* [EXERCISE PROMPT]
Copy out the lines of the records below, and only those lines, from the one with "Proceed with the" through the one with "Task: Select the", exactly as they appear.

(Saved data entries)
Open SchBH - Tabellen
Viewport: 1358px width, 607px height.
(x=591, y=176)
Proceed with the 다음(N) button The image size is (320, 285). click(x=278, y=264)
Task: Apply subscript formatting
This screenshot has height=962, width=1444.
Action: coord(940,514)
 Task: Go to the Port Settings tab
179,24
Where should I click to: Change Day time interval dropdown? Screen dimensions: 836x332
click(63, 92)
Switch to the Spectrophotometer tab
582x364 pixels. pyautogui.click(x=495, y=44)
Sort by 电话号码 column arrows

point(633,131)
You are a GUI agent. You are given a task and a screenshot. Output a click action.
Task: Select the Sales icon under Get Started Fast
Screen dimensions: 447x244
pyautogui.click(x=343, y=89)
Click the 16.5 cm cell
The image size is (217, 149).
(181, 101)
==
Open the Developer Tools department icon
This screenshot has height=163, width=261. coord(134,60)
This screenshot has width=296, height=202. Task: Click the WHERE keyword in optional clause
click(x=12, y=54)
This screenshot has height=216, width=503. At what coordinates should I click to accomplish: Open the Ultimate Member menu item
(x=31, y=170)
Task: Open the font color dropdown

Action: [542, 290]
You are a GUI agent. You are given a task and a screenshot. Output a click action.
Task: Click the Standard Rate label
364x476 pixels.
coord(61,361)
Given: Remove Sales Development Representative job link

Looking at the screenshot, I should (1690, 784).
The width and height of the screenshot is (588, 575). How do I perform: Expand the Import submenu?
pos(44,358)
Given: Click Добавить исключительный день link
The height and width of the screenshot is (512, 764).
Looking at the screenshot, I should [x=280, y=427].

* [SOLUTION TO THIS PROBLEM]
Proceed with the 다음(N) button The image size is (320, 285). click(x=278, y=264)
Task: Apply subscript formatting
This screenshot has height=962, width=1444.
Action: coord(940,514)
 Task: Go to the Port Settings tab
179,24
Where should I click to: Change Day time interval dropdown? Screen dimensions: 836x332
click(63, 92)
Switch to the Spectrophotometer tab
582x364 pixels. pyautogui.click(x=495, y=44)
Sort by 电话号码 column arrows

point(633,131)
You are a GUI agent. You are given a task and a screenshot. Output a click action.
Task: Select the Sales icon under Get Started Fast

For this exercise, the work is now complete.